Postby TheOstrich » 19 Jan 2019, 21:14

19/01 – today’s sporting venture was yet another game affected by the weather – or rather, the weather forecast ….. :evil: I do have my suspicions about the accuracy of the BBC Weather App, which provides short term, medium term, and long range forecasts.

The long range forecast, in my experience, is always depicted by a dark cloud. In other words, no sun, no rain, no weather at all really, just plain dull. All terribly British, and it doesn’t matter if you’re looking as fortnight, a month, or a year ahead – it’s just going to be dull. :) The medium range forecast is the one where they start guessing at what the weather is going to be, probably using pine cones or seaweed or onion skins or cow’s backsides or similar. * :lol: Now that’s all very well, but any resemblance to what the weather’s really going to be like is purely coincidental. :P The short range weather forecast is much more accurate, and seemingly goes something like this:

“Jim, look outta the window, what’s it doin’?”
“Bloody bucketing it down!”
“Right, we’ll make it Heavy Rain with 100% Chance of Precipitation, then …. ” :geek:

The trouble is, halfway through the week, Ossie looks at the medium range forecast and then his footie fixtures, and picks a match. So a couple of days back, with Sunshine and Scattered Showers, and a 30% Chance of Precipitation as the medium range forecast for Saturday – and crucially no rail strikes (the RMT union and South Western Railway are still hurling social media invective at each other :evil: , but the former have not yet announced their next round of industrial inaction) – Ossie plumped for a trip to Woking to watch Sheerwater take on top-of-the-table Frimley Green in a Combined Counties League game. 8-) And Friday, that was still the plan, although the medium range forecast had morphed into Occasional Light Drizzle and a 54% Chance of Precipitation. :| And even that slightly less favourable forecast then turned out to be fantasy ……
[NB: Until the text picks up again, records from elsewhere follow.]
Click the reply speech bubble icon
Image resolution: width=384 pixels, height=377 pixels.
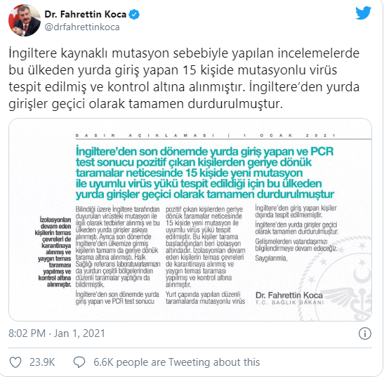coord(79,362)
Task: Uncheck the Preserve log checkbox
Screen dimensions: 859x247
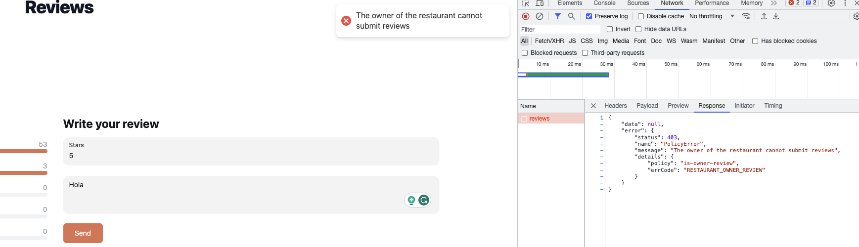Action: 589,16
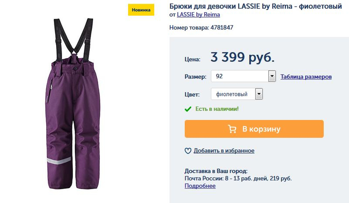
Task: Open the "Таблица размеров" size chart link
Action: (x=306, y=76)

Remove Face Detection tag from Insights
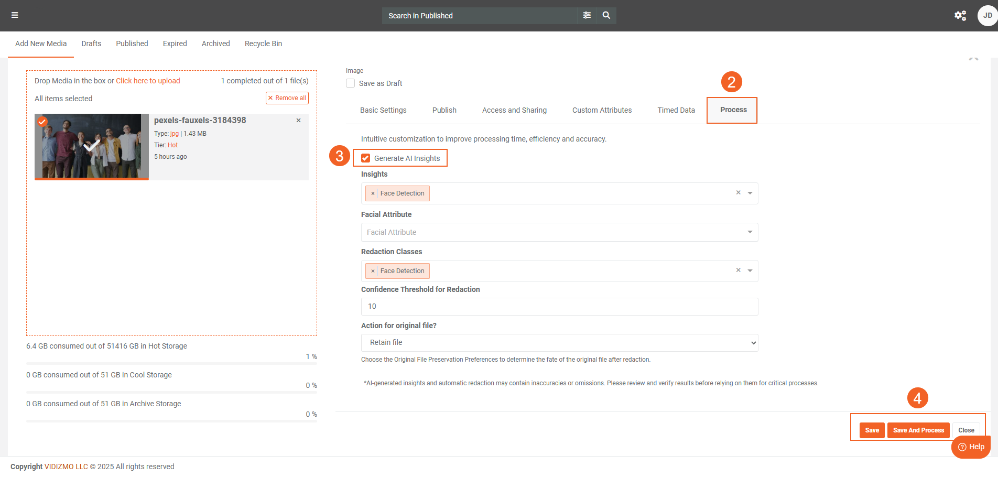click(373, 193)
On Saturday morning, the Ostrich awoke to bucketing rain! :shock: And lo and behold, the short range forecast , according to the App, was duly reported as 100% Chance of Precipitation. :lol: And given the next two hours’ weather was down as a 99% Chance of Precipitation followed by a 98% Chance of Precipitation, no way was the bird going to walk down to the station without being drowned! So a major rethink of the day’s sporting entertainment was necessary and the bird eventually opted for a shortish car trip to the self-styled Special Effect Stadium 8-) to see Frome Town host the Metropolitan Police in a Southern League match.

Now the Metropolitan Police, you may recall, were one of a small bunch of London-based, formerly Isthmian League teams, who were summarily instructed by the FA last summer to ply their trade this season in the Southern League’s South-Western division, and promptly shrieked about it.

“We’ve got to go WHERE? Merthyr Tydfil? :o We haven’t been there since the Miners’ Strike! Get yer truncheons out, lads …. :twisted:

But all their protesting did them no good, into the South West they were dumped, and actually, they’ve made a very good fist of it! They’re currently second in the league, chasing Taunton Town, and they did indeed look a very good side today. Frome Town in contrast are second from bottom; they’ve only avoided relegation narrowly in the last two seasons. This was my third game at their ground since moving into the area; the first, on Boxing Day 2016 versus Basingstoke, was dreadful and the second, last April against Farnborough, was an extremely temperamental affair, the referee all but losing control of it. Happily, today’s game was much better entertainment.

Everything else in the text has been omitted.